Three strikes and you're in?

Our incompetent Coalition Government has just had three strokes of luck in a week to cover up their unpopularity. First North Korea goes mad, threatening to blow up the world, which enables David Cameron to claim that we need to be able to make the same threat with our Polaris-Trident bombs. Then the verdict on the abominable Philpott, father of 17 children, of whom he kills six, calls attention to the fact that a few freaks are able to use benefits to raise families in double figures, which allows our dear leaders to imply that most receivers of benefit are skivers and scroungers. And now the death of Baronness T. has brought an opportunity for days of televised hymn singing in praise of her and her legacy. Well, she herself said that her greatest creation was the Right Dishonourable Blair's New Labour, so we really are boxed in. It is still a mystery how she was able to take economics back to the 1800s. I suppose it is because she preached a simple faith - so simple that anybody can repeat the creed. How do we persuade people that a complicated world needs complex solutions to its problems? Anyway, the immediate gripe is that taxpayers are to pay part of the £8 million cost of her funeral.
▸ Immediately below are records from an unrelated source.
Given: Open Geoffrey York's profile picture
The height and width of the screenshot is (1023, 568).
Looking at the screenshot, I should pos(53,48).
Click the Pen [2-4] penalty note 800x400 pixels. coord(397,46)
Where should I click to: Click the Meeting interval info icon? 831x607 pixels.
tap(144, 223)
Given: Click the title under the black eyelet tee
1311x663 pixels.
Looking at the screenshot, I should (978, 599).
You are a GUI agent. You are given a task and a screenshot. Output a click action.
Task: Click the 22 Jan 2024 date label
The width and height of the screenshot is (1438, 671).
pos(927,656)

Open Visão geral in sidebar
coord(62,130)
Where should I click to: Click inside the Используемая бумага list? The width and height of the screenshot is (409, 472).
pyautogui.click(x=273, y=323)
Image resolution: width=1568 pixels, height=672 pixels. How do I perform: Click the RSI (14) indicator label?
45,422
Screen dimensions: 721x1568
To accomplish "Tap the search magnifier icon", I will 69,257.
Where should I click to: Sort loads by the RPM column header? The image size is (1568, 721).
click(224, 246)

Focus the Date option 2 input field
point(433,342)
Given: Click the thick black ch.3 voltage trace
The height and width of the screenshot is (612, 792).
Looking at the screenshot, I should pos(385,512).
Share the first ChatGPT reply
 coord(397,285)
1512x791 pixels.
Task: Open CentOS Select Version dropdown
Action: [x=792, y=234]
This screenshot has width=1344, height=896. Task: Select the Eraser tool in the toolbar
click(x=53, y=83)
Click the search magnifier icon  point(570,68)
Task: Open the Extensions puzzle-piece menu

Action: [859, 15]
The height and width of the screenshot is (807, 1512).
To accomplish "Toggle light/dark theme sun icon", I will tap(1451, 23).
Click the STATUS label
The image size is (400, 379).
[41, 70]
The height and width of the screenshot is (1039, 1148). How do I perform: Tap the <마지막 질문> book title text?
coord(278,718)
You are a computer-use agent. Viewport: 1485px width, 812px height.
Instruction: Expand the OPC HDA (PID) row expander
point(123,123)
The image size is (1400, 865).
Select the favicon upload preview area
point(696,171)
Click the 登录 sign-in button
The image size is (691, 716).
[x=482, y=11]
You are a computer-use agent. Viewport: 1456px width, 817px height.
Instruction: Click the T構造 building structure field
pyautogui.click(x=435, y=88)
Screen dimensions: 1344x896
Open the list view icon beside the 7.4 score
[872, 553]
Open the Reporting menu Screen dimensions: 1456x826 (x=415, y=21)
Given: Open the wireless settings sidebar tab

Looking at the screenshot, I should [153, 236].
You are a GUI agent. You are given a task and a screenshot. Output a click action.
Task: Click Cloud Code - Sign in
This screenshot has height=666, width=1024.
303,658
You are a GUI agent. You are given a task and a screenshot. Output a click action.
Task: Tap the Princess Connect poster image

Her son, now Baron Thatcher, should be made to pay the lot. He is a multimillionaire, probably through dodgy arms deals with the Saudis and others, which he was able to make thanks to who his mother was.

Tuesday 2 April 2013

Academia

Very odd! I keep getting messages telling me how many people have viewed my page on academia.edu. It is news to me that I have such a page, never having set one up nor authorized anybody else to do so. I get the impression it is yet another of these self-feeding websites like Linkedin whose ambition is to gobble up the world. Anyway, any visitors to my page will be disappointed to find that I have not published anything remotely academic for years. My next paper is not due out for another 9 months, and I don't expect any interest outside the little world of Mid-Victorian studies. I doubt very much whether academe in general is going to find out much to solve the world's problems, now that most research is paid for by big corporations, which do their best to control what gets published. For anybody who has not yet read Ben Goldacre's 'Bad Pharma' I recommend it strongly as an account of how medical research - and practice - have been taken over by private interests: not a good omen for the British National Health Service under its new management!